## WHAT YOU HAVE TO DO
Locate each line below that contains the string "screenshot", and copy those lines.

(Stored items)
[BEGIN]

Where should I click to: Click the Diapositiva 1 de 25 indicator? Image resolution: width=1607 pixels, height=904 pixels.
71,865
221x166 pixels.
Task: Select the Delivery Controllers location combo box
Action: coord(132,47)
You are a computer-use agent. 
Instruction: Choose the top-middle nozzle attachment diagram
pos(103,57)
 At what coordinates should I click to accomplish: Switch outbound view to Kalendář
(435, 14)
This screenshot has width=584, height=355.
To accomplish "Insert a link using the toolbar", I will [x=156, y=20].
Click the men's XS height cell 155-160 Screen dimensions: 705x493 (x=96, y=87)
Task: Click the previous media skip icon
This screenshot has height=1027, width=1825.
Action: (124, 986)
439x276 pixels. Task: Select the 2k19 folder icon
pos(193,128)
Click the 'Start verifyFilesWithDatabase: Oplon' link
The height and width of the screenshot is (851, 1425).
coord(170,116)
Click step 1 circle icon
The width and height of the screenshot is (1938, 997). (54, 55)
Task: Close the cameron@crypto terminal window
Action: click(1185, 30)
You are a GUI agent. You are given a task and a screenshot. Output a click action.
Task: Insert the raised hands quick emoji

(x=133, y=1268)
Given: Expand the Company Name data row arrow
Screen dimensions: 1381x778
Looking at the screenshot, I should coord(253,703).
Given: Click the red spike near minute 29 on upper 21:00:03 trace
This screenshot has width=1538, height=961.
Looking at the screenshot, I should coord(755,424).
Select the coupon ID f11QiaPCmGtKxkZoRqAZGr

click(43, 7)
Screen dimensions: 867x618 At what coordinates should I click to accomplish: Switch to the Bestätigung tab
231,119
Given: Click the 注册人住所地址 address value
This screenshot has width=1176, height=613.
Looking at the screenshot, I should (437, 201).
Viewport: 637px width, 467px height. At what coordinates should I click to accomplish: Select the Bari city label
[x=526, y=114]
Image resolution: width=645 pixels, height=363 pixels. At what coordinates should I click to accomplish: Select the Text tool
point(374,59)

[END]

## FINAL ANSWER
This screenshot has width=584, height=355.
This screenshot has height=1027, width=1825.
The height and width of the screenshot is (851, 1425).
The width and height of the screenshot is (1938, 997). (54, 55)
You are a GUI agent. You are given a task and a screenshot. Output a click action.
Looking at the screenshot, I should coord(253,703).
This screenshot has width=1538, height=961.
Looking at the screenshot, I should coord(755,424).
This screenshot has width=1176, height=613.
Looking at the screenshot, I should (437, 201).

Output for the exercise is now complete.